Organon & Co. - (OGN)

10-K Filing Date: February 26, 2024
Item 1C. Cybersecurity

Cybersecurity Risk Management and Strategy. We depend on sophisticated software applications, complex information technology systems, computing infrastructure and cloud service providers (collectively, "Information Systems") to conduct critical operations. Certain of these systems are managed, hosted, provided or used by third parties, including Merck pursuant to a transition services agreement, to assist in conducting our business.

We implement processes for the assessment, identification, and management of material risks from cybersecurity threats; however, disruption, degradation, destruction or manipulation of our Information Systems through intentional or accidental means by our employees, third parties with authorized access or cyber threat actors could adversely affect key business processes. The size and complexity of our Information Systems, and those of our third-party providers with whom we contract, make such systems potentially vulnerable to service interruptions. In addition, we and our third-party providers have experienced and expect to continue to experience phishing attempts, scanning attempts of our network, and other attempts of unauthorized access to our computers, digital systems, networks, or devices. Such attacks are increasingly sophisticated and are made by groups and individuals with a wide range of motives and expertise, including state and quasi-state actors, criminal groups, "hackers" and others.
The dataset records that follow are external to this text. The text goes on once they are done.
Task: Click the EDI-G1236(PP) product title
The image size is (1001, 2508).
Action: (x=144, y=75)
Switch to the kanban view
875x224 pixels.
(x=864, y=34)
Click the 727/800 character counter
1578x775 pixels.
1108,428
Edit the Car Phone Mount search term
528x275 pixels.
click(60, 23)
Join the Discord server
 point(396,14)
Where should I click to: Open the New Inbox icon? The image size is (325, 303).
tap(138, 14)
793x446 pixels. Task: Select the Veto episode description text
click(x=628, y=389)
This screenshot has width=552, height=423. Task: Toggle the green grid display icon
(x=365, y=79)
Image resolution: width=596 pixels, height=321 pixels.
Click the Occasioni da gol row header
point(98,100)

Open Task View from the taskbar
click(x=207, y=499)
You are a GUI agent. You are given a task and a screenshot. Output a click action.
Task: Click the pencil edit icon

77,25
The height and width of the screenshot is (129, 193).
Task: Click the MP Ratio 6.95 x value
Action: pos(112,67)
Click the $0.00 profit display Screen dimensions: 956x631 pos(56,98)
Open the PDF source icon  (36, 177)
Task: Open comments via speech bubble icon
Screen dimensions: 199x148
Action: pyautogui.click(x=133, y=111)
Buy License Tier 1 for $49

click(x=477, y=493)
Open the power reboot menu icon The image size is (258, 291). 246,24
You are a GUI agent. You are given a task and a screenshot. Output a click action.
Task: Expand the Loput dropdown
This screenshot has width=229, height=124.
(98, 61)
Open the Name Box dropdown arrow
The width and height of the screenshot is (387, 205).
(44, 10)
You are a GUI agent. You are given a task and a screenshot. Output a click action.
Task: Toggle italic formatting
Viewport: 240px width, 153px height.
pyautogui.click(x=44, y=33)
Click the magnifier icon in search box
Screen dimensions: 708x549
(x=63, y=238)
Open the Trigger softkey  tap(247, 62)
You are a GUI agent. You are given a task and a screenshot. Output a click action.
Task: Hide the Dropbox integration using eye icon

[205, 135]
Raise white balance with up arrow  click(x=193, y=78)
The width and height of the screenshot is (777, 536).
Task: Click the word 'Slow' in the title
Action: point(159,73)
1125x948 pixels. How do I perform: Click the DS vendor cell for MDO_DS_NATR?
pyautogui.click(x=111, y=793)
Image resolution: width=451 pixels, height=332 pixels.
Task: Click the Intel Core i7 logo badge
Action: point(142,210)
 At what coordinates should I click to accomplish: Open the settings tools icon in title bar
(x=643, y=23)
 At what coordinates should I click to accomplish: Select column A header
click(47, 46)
These attacks could lead to loss of confidentiality, integrity and/or availability of our data and Information Systems.

In the ordinary course of business, we and our third-party providers collect, store and transmit large amounts of confidential information (including trade secrets or other intellectual property, proprietary business information and personal information), and we must do so in a secure manner to maintain the confidentiality and integrity of such confidential information. While we have processes to protect such information, and to ensure that the third-party providers on which we rely have taken adequate steps to protect such information, a breach of our Information Systems or those of our third-party providers, such as cloud-based systems, or the accidental loss, inadvertent disclosure, unapproved dissemination, misappropriation or misuse of trade secrets, proprietary information, or other confidential information, whether as a result of theft, hacking, fraud, trickery, other forms of deception, or any other cause, could enable others to produce competing products, use our proprietary technology or information, and/or adversely affect our business position. Further, any such interruption, security breach, or loss, misappropriation, and/or unauthorized access, use or disclosure of confidential information, including personal information regarding our patients and employees, or the modification of critical data, could result in financial, legal, business, and reputational harm to us, including loss of revenue, loss of critical or sensitive information from our or our third-party providers' databases or Information Systems, and substantial remediation and recovery costs. Although such risks have not materially affected us, including our business strategy, results of operations or financial condition, to date, we have, from time to time, experienced threats to our data and systems, including malware and computer virus attacks.

We use multi-layered information security and data privacy programs and practices designed to foster the safe, secure, and responsible use of the information and data our stakeholders entrust to us. We work with our customers, governments, policymakers, and others to help develop and implement standards for safe and secure transactions, as well as privacy-centric data practices. Independent third parties test our cyber capabilities and audit our cloud security. We regularly test our systems to discover and address any potential vulnerabilities.

Cybersecurity Governance. Our Audit Committee has primary responsibility for overseeing our risk-management program relating to cybersecurity, although the Board participates in periodic reviews and discussion dedicated to cyber risks, threats, and protections. Our information security and privacy programs provide that the Board receives annual reports from our Chief Information Security Officer and Chief Ethics and Compliance Officer to discuss our program for managing information security risks, including data security risks, the risk of cybersecurity incidents and, if applicable, remediation of any potential cybersecurity incidents. The Audit Committee receives regular briefings on both information security and data privacy from the Chief Information Security Officer and Chief Ethics and Compliance Officer, respectively, and meets at least annually with our Chief Information Security Officer regarding our information technology. The Audit Committee receives periodic updates regarding our cybersecurity risk management program, and reports to the Board on the principal risks facing us and the steps
-34-

being taken to manage and mitigate these risks. Both the Board and the Audit Committee receive periodic reports on our cyber readiness, security controls and our cybersecurity investments. In addition, our directors are apprised of incident simulations and response plans, including for cyber and data breaches.